For Suzuki, which sold 100,000 cars in the U.S. last year, spending money on the Detroit show no longer made sense. Suzuki’s sales here are down 12 percent this year, and with no new models or concept cars to introduce, the company decided to give up on the North American International Auto Show.
Instead, the company is hosting a small dinner for media. Subaru is avoiding the expense in transporting dozens of vehicles across the country and also saving the costs of renting floor space, sets and lighting, and employing a large staff at the booth. The savings, said spokesman Jeff Holland, were worth more than the chance to get a few thousand Michiganders in its four models.
“It’s a purely economic decision,” said Holland, adding that “this is no reflection on the people of Detroit or on the city.”
In August, GM also canceled GM Style, its huge kick-off media party at the Detroit show; a Chrysler spokesman Tuesday said the company was weighing whether to cut back on its legendary Detroit Firehouse party.
Some car companies aren’t pulling out of shows but are spreading the sauce as thinly as possible. Volkswagen this week canceled its news conference at the L.A. show — it had planned to debut a roadster concept car — and rescheduled for Detroit.

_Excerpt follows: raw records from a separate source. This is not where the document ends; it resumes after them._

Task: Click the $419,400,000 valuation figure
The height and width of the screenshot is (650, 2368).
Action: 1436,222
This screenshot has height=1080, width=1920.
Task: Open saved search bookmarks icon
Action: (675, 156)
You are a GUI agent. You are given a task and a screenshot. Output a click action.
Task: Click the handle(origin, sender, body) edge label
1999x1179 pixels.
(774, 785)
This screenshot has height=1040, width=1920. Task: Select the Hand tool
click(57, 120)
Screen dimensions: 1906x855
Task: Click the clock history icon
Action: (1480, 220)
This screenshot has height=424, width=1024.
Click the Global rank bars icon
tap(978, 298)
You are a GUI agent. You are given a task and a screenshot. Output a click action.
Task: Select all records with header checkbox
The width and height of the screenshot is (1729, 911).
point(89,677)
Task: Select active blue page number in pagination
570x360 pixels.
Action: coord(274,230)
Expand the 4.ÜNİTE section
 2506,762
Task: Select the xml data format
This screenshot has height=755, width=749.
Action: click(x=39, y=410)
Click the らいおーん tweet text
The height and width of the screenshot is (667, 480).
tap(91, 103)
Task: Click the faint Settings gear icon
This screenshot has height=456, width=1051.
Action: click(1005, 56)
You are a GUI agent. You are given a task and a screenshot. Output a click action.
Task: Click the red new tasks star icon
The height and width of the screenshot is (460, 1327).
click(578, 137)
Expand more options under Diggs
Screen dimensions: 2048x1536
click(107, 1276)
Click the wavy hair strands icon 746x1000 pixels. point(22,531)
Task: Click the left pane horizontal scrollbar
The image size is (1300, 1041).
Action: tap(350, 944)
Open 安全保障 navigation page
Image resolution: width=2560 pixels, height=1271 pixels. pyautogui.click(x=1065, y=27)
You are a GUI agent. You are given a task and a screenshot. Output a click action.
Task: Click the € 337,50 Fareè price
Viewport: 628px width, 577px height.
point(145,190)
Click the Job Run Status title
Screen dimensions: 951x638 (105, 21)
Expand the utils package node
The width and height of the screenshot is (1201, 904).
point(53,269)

Chrysler, with a severely curtailed new-product schedule and sales that are down 25 percent through October, long ago decided not to hold a news conference in Los Angeles even though it has three new electric concept vehicles to show off — exactly the kind of fare that California audiences salivate over.
To reduce costs, the automaker is unloading the costs of running a display onto its network of Southern California dealers. A Chrysler spokesman called the move normal, but it raised eyebrows in the rest of the industry.
“Corporate usually shoulders a big part of the expense,” said Barry Toepke, a public relations executive at automotive company RWB who formerly ran PR for the L.A. show.
Of all carmakers, GM appears to be in the most difficult financial position. In July, it announced a $10 billion cost-reduction program and last week said it would cut costs by another $5 billion. On Monday, a Deutsche Bank analyst set a $0 12-month price target for GM stock, which promptly hit a 59-year low. It fell another 13 percent Tuesday, closing at $2.92, its lowest level since 1943.
The difficult times have led to across-the-board budget cuts, said GM spokesman Scott Fosgard, who oversees auto shows for the company.
GM scaled back in L.A. because it wanted to avoid the prospect that the vehicle would get overlooked in a rush of questions about the company’s health, said Fosgard. But it was also about the cost, he said.
“It’s saving money, maybe 10 percent to 20 percent of my annual budget,” Fosgard said.